Une expertise écartée des débats
Au passage, les juges formulent des appréciations très dures sur le rapport de l’expert judiciaire : celui-ci, écrivent-ils, ne respecte pas les « règles applicables à la procédure pénale » car il a méconnu « le principe du contradictoire » en s’abstenant fréquemment de recueillir la parole des mis en cause. Et quand il s’adresse à eux, Lionel Guibert leur inflige « des réponses lapidaires et péremptoires ». Du coup, cette expertise judiciaire « ne peut servir de support de preuve dans un procès pénal » : elle a donc été écartée des débats.
Au cours du procès, début octobre, le représentant du parquet, François Camard, avait requis six mois de prison avec sursis à l’encontre d’Etienne Guéna. Dans le même temps, le magistrat avait reconnu que la procédure présentait de multiples points faibles. « Dire que la citation [des prévenus devant la 11e chambre correctionnelle] était baroque est en dessous de la réalité, avait-il lancé. C’est un dossier qui ne tient pas la route. » Ce qui l’avait d’ailleurs amené à considérer que plusieurs des griefs à l’encontre de Jean Naem n’étaient pas caractérisés (notamment l’abus de confiance et l’abus de biens sociaux), tandis que d’autres l’étaient. Au final, le tribunal a conclu que rien ne pouvait être reproché aux prévenus.

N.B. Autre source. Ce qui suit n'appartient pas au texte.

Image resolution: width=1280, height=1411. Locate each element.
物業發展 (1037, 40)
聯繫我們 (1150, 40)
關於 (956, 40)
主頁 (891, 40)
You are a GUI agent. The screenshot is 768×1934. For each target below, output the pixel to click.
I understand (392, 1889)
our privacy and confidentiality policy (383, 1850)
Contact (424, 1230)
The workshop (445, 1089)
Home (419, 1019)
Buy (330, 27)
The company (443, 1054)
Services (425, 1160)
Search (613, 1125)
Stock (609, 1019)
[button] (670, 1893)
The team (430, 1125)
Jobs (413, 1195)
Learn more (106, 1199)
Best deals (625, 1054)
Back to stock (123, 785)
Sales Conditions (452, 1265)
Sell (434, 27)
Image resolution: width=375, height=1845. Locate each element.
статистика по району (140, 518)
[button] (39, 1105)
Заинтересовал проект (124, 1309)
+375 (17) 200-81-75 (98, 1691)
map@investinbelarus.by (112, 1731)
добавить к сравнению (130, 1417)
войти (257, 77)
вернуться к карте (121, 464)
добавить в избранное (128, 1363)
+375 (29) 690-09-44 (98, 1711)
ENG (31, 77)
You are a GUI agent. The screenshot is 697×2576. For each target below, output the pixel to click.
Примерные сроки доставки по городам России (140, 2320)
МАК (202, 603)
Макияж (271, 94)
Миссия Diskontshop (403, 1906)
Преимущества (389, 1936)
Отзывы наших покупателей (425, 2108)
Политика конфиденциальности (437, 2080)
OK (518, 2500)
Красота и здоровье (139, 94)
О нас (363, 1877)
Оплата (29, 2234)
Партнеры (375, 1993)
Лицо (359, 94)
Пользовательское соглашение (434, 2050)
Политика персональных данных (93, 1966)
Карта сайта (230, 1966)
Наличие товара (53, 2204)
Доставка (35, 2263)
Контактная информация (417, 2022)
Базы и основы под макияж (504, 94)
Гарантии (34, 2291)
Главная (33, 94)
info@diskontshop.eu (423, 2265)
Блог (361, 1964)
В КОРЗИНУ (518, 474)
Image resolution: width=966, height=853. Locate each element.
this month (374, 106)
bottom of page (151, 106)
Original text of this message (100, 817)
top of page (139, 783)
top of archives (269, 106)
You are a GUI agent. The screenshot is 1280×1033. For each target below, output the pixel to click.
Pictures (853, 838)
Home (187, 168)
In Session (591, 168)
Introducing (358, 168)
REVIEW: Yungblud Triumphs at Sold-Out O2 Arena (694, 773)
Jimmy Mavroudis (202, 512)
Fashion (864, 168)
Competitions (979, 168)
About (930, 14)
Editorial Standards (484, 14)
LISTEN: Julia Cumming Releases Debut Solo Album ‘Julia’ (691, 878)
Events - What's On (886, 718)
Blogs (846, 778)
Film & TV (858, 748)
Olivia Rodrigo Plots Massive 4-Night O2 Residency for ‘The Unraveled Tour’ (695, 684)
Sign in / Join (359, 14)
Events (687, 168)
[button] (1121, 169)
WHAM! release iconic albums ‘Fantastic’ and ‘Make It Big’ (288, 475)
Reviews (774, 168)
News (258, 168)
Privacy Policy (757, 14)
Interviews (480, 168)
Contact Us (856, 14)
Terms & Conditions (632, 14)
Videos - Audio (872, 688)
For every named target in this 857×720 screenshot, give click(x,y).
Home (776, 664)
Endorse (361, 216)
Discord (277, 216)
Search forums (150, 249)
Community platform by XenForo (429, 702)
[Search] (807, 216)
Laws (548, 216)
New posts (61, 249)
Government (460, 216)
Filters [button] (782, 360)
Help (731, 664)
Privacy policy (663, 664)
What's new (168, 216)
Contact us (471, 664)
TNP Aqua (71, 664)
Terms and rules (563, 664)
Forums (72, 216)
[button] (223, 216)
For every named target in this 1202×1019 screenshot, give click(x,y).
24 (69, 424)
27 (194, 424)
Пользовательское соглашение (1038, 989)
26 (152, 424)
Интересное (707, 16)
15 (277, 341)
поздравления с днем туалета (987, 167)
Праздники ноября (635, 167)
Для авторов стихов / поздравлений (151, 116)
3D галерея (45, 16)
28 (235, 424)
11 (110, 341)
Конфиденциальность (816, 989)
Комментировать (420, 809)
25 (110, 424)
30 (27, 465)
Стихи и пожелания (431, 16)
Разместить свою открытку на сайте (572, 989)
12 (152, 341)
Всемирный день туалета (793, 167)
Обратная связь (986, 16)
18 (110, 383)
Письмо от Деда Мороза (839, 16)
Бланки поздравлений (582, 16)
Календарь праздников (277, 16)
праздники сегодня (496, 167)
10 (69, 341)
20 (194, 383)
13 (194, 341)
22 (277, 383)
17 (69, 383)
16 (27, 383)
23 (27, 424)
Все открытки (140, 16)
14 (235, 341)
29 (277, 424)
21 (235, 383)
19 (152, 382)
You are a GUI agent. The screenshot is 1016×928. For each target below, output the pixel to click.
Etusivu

Un jugement dont se réjouit Me Bernard Vatier, le conseil d’Etienne Guéna. Cette affaire, dit-il, est « le fruit de rumeurs malveillantes ». Pour l’avocat, tout s’est passé comme si le parquet avait demandé à la brigade financière « de démontrer que l’expert judiciaire avait raison », alors même que son rapport est totalement « fantaisiste ».
La décision rendue mercredi a de fortes chances d’être définitive : selon nos informations, le parquet n’a pas l’intention d’interjeter appel.